Reuse engine for multiple consequent runs #3868

KyriaAnnwyn · 2024-05-15T07:12:36Z

Description

Build engines for SDXL.
Then init pipeline. And do several runs. At the first run I get good picture, but the second run gives all grey image.

I've added controlnet and ip-adapter to original code.
init function in my code:

def init():
      pipe = StableDiffusionPipeline(
            pipeline_type=PIPELINE_TYPE.XL_IP,
            ip_adapter_scale=[0.8],
            ip_adapter_path=[IP_ADAPTER_CKPT],
            custom_controlnet_path=CONTROLNET_CKPT,
        **kwargs_init_pipeline)
    
    pipe.loadEngines(
        ENGINE_DIR,
        PYTORCH_MODEL,
        ONNX_DIR,
        **kwargs_load_engine)
    
    _, shared_device_memory = cudart.cudaMalloc(pipe.calculateMaxDeviceMemory())
    pipe.activateEngines(shared_device_memory)

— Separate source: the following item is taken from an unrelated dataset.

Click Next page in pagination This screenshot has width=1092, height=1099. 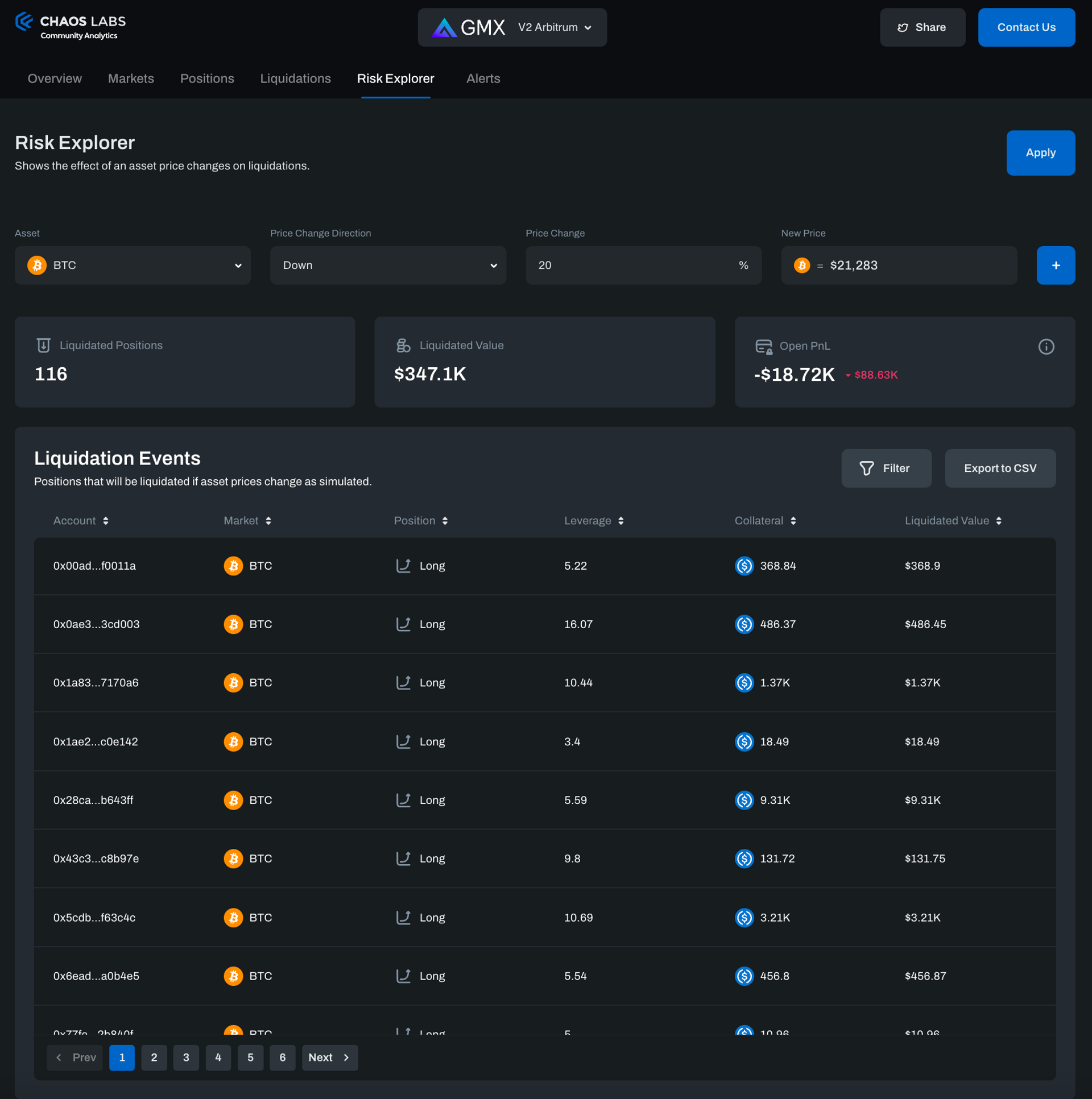tap(329, 1057)
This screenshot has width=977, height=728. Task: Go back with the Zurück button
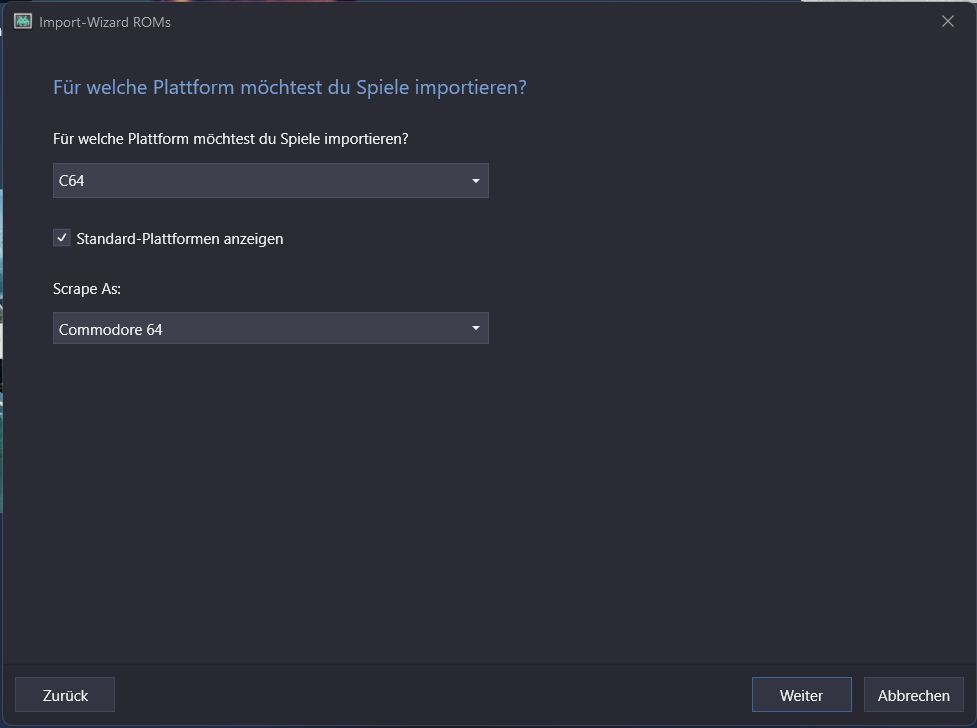pyautogui.click(x=65, y=695)
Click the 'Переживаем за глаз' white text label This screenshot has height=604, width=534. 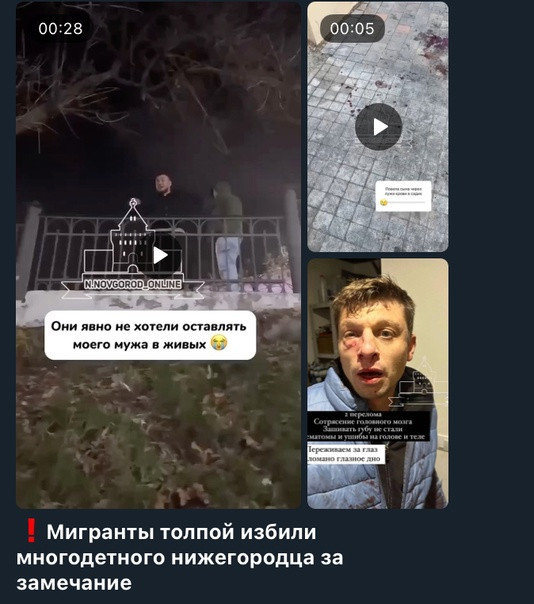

then i have generate function, which uses loaded engines to generate images:

def generate(out_fpath):
    ...
    controlnet_scale = [0.8]
    controlnet_scale = torch.FloatTensor(controlnet_scale)
    demo_kwargs = {'input_image': input_images, 'controlnet_scales': controlnet_scale, 'image_embeds': img_emb}
    args_run_demo = (out_fpath, [prompt], [negative_prompt], SIZE[1], SIZE[0], 1, 1, 0, False)
    pipe.loadResourcesAllocBuf(SIZE[1], SIZE[0], 1, None)
    pipe.run(*args_run_demo, **demo_kwargs)

In main:

    generate('pic1.png')
    generate('pic2.png')

pic1.png is good, but pic2.png is all grey

Seems like I have to reinit something to get correct result, but I don't do that.

In original code there goes pipe.teardown() after generation, but this deletes engines and to make one more call we will need to load them again so it would not be possible to get fast inference.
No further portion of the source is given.